Word and element location listing:
▽
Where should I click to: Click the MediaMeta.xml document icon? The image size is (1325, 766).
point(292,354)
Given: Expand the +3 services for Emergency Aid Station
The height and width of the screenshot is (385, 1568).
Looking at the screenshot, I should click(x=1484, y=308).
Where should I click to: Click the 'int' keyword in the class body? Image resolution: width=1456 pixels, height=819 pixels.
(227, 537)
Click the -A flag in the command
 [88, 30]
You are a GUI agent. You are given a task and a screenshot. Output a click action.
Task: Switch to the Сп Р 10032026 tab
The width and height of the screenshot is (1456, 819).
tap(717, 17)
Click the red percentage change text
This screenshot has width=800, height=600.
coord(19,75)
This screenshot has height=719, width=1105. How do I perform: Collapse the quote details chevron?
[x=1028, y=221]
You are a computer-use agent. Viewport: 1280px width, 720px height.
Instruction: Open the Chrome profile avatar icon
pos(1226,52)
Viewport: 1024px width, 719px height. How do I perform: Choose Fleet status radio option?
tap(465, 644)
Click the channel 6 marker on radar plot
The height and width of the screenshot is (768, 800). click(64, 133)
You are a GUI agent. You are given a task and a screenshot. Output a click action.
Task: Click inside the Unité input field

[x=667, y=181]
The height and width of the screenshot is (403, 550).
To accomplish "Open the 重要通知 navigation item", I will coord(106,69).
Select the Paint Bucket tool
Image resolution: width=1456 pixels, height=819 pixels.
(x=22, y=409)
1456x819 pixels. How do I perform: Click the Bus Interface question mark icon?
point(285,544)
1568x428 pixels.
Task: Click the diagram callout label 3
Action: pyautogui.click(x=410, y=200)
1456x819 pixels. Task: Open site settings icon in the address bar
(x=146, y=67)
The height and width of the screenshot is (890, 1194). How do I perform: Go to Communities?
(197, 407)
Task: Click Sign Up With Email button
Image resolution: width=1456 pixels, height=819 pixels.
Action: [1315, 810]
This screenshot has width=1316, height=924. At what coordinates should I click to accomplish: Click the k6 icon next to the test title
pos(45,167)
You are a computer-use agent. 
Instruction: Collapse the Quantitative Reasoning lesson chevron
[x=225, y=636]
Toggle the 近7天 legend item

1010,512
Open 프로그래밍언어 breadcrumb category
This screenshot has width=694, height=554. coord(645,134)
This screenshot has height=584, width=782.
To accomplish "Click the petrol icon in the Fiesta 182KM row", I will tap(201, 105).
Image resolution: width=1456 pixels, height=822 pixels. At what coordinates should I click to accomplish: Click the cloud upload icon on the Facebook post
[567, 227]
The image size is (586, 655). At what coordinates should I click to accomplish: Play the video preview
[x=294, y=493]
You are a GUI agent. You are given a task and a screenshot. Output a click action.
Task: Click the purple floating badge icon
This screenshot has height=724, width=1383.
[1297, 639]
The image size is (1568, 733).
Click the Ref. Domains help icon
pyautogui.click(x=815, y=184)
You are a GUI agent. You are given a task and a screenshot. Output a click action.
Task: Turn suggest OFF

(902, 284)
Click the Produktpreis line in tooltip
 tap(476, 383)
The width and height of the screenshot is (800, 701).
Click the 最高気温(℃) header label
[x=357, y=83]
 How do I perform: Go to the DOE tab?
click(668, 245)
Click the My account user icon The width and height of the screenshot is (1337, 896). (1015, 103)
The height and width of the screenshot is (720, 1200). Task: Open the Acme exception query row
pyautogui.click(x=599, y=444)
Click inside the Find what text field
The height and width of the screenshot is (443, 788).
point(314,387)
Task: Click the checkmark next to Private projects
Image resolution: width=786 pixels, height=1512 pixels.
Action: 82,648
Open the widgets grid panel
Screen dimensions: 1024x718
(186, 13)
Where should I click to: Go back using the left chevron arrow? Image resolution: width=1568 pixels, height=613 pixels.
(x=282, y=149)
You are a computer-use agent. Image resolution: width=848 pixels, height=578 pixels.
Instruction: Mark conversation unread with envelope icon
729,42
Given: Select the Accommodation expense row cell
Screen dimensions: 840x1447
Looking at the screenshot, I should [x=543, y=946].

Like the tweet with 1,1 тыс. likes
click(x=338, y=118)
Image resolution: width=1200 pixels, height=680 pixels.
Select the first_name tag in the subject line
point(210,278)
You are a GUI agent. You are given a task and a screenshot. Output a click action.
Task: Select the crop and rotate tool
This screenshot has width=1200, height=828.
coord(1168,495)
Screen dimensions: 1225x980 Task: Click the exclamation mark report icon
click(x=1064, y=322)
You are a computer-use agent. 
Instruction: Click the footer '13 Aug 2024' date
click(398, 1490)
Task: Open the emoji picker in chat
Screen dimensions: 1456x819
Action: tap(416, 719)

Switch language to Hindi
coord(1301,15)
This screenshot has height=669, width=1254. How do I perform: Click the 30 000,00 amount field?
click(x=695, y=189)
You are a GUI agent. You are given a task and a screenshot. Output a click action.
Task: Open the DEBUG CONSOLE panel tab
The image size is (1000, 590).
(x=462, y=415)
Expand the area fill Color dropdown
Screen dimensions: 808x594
△
Copy out the listing again, switching every occurrence of "GUI agent" to "screen agent" and leaving all other text unchanged.

Where should I click to: Click the MediaMeta.xml document icon? The image size is (1325, 766).
point(292,354)
Given: Expand the +3 services for Emergency Aid Station
The height and width of the screenshot is (385, 1568).
Looking at the screenshot, I should click(x=1484, y=308).
Where should I click to: Click the 'int' keyword in the class body? Image resolution: width=1456 pixels, height=819 pixels.
(227, 537)
Click the -A flag in the command
 [88, 30]
You are a screen agent. You are given a task and a screenshot. Output a click action.
Task: Switch to the Сп Р 10032026 tab
The width and height of the screenshot is (1456, 819).
tap(717, 17)
Click the red percentage change text
This screenshot has width=800, height=600.
coord(19,75)
This screenshot has height=719, width=1105. How do I perform: Collapse the quote details chevron?
[x=1028, y=221]
You are a computer-use agent. Viewport: 1280px width, 720px height.
Instruction: Open the Chrome profile avatar icon
pos(1226,52)
Viewport: 1024px width, 719px height. How do I perform: Choose Fleet status radio option?
tap(465, 644)
Click the channel 6 marker on radar plot
The height and width of the screenshot is (768, 800). click(64, 133)
You are a screen agent. You are given a task and a screenshot. Output a click action.
Task: Click inside the Unité input field

[x=667, y=181]
The height and width of the screenshot is (403, 550).
To accomplish "Open the 重要通知 navigation item", I will coord(106,69).
Select the Paint Bucket tool
Image resolution: width=1456 pixels, height=819 pixels.
(x=22, y=409)
1456x819 pixels. How do I perform: Click the Bus Interface question mark icon?
point(285,544)
1568x428 pixels.
Task: Click the diagram callout label 3
Action: pyautogui.click(x=410, y=200)
1456x819 pixels. Task: Open site settings icon in the address bar
(x=146, y=67)
The height and width of the screenshot is (890, 1194). How do I perform: Go to Communities?
(197, 407)
Task: Click Sign Up With Email button
Image resolution: width=1456 pixels, height=819 pixels.
Action: [1315, 810]
This screenshot has width=1316, height=924. At what coordinates should I click to accomplish: Click the k6 icon next to the test title
pos(45,167)
You are a computer-use agent. 
Instruction: Collapse the Quantitative Reasoning lesson chevron
[x=225, y=636]
Toggle the 近7天 legend item

1010,512
Open 프로그래밍언어 breadcrumb category
This screenshot has width=694, height=554. coord(645,134)
This screenshot has height=584, width=782.
To accomplish "Click the petrol icon in the Fiesta 182KM row", I will tap(201, 105).
Image resolution: width=1456 pixels, height=822 pixels. At what coordinates should I click to accomplish: Click the cloud upload icon on the Facebook post
[567, 227]
The image size is (586, 655). At what coordinates should I click to accomplish: Play the video preview
[x=294, y=493]
You are a screen agent. You are given a task and a screenshot. Output a click action.
Task: Click the purple floating badge icon
This screenshot has height=724, width=1383.
[1297, 639]
The image size is (1568, 733).
Click the Ref. Domains help icon
pyautogui.click(x=815, y=184)
You are a screen agent. You are given a task and a screenshot. Output a click action.
Task: Turn suggest OFF

(902, 284)
Click the Produktpreis line in tooltip
 tap(476, 383)
The width and height of the screenshot is (800, 701).
Click the 最高気温(℃) header label
[x=357, y=83]
 How do I perform: Go to the DOE tab?
click(668, 245)
Click the My account user icon The width and height of the screenshot is (1337, 896). (1015, 103)
The height and width of the screenshot is (720, 1200). Task: Open the Acme exception query row
pyautogui.click(x=599, y=444)
Click inside the Find what text field
The height and width of the screenshot is (443, 788).
point(314,387)
Task: Click the checkmark next to Private projects
Image resolution: width=786 pixels, height=1512 pixels.
Action: 82,648
Open the widgets grid panel
Screen dimensions: 1024x718
(186, 13)
Where should I click to: Go back using the left chevron arrow? Image resolution: width=1568 pixels, height=613 pixels.
(x=282, y=149)
You are a computer-use agent. Image resolution: width=848 pixels, height=578 pixels.
Instruction: Mark conversation unread with envelope icon
729,42
Given: Select the Accommodation expense row cell
Screen dimensions: 840x1447
Looking at the screenshot, I should [x=543, y=946].

Like the tweet with 1,1 тыс. likes
click(x=338, y=118)
Image resolution: width=1200 pixels, height=680 pixels.
Select the first_name tag in the subject line
point(210,278)
You are a screen agent. You are given a task and a screenshot. Output a click action.
Task: Select the crop and rotate tool
This screenshot has width=1200, height=828.
coord(1168,495)
Screen dimensions: 1225x980 Task: Click the exclamation mark report icon
click(x=1064, y=322)
You are a computer-use agent. 
Instruction: Click the footer '13 Aug 2024' date
click(398, 1490)
Task: Open the emoji picker in chat
Screen dimensions: 1456x819
Action: tap(416, 719)

Switch language to Hindi
coord(1301,15)
This screenshot has height=669, width=1254. How do I perform: Click the 30 000,00 amount field?
click(x=695, y=189)
You are a screen agent. You are given a task and a screenshot. Output a click action.
Task: Open the DEBUG CONSOLE panel tab
The image size is (1000, 590).
(x=462, y=415)
Expand the area fill Color dropdown
Screen dimensions: 808x594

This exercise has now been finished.